Custom Scala Function
Use Visual Notebooks to transform data using a custom Scala lambda function. For more information about Scala lambda functions, view the Scala documentation.
Configuration
| Field | Description |
|---|---|
| Name (default=none) | A user-specified node name displayed in the workspace |
| Columns (Required) | Input columns: Specify the input columns for the scala expression. |
Derivation Code (default=default) | Custom scala expression: Optionally, specify a Scala lamba function to act on the data specified by Columns. |
| Output Column Name (Required) | Name of the output column: Specify a column name for the transformed data. |
| Derived Type (Required) | Output column type: Specify the data type for the derived column of data. |
Node Inputs/Outputs
| Input | A Visual Notebooks dataframe |
|---|---|
| Output | A Visual Notebooks dataframe with a column transformed using a custom Scala lamba function |

Figure 1: Example dataframe output
Examples
A lambda function (also known as an anonymous function) is used in Scala and other programming languages to transform an expression without declaring a named function. This has the benefit of producing simple, compact code that is easy for developers to generate and maintain. Lambda functions can also be used as input to higher order functions if needed. For more information about lambda functions, view the Scala documentation.
In the examples presented here, we use Scala lambda functions to perform string manipulations and to manipulate numeric data. To begin, input the data into Visual Notebooks as follows:
- Drag a CSV node onto the canvas.
- Select the CSV node.
- Upload the sample data.
- Select Run.
The sample data used in this example consists of (fictitious) prices of milk and eggs in selected cities in California, Texas, and NY every 5 years. This data is shown in Figure 2.

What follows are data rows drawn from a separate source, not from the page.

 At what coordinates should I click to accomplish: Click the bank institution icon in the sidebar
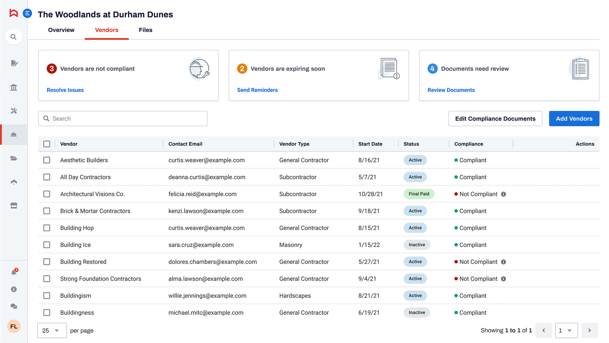[13, 87]
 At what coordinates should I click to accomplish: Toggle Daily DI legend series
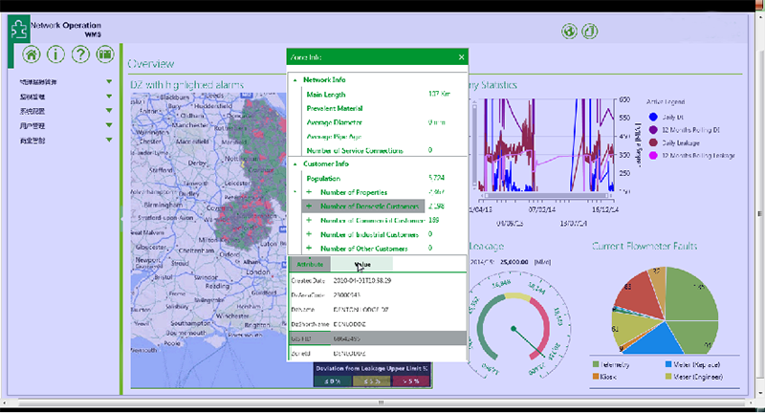click(x=653, y=115)
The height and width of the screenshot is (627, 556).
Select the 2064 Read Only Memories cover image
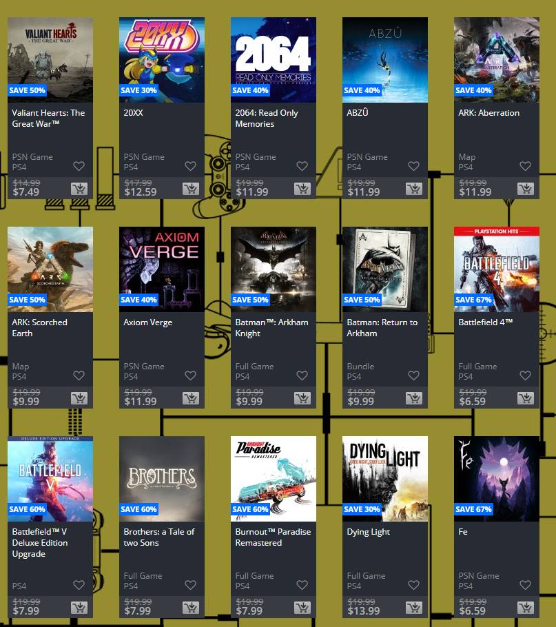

Figure 2: Input data showing prices of milk and eggs over time in NY, CA, and TX
For the first example, use a Custom Scala Function node to combine city and state information from two different columns, by using these steps:
- Drag a Custom Scala Function node onto the canvas and connect it to the existing CSV node.
- Select the node.
- For Columns, select city and state.
- For Derivation Code, enter
(x: String, y: String) => {x + ", " + y}. - For Output Column Name, enter
City_state. - For Derived Type, select String.
- Select Run.
Since you selected city and state as your columns, the lambda function represents x with city and y with state. The strings are combined using the + operator, and another string , is added to insert a comma and a space.

Figure 3: City and state information combined
For the next example, add the prices of eggs and milk, by performing these steps:
- For Columns, clear the existing selections and select egg_price and milk_price.
- For Derivation Code, enter
(x: Double, y: Double) => {x + y}. - For Output Column Name, enter
Total. - For Derived Type, select Decimal.
- Select Run.
The new column, Total, indicates that in Anaheim, CA, in 1980, the price of eggs and milk combined was $3.20.

Figure 4: Price of milk and eggs and combined
For the final example, modify the previous example by adding 5% tax to the price of milk and eggs:
- Modify Derivation Code to
(x: Double, y: Double) => 1.05 * {x + y}. - Select Run.
The total for Anaheim, CA, in 1980, has increased from $3.20 (Figure 4) to $3.36 (Figure 5).

Figure 5: Total price with tax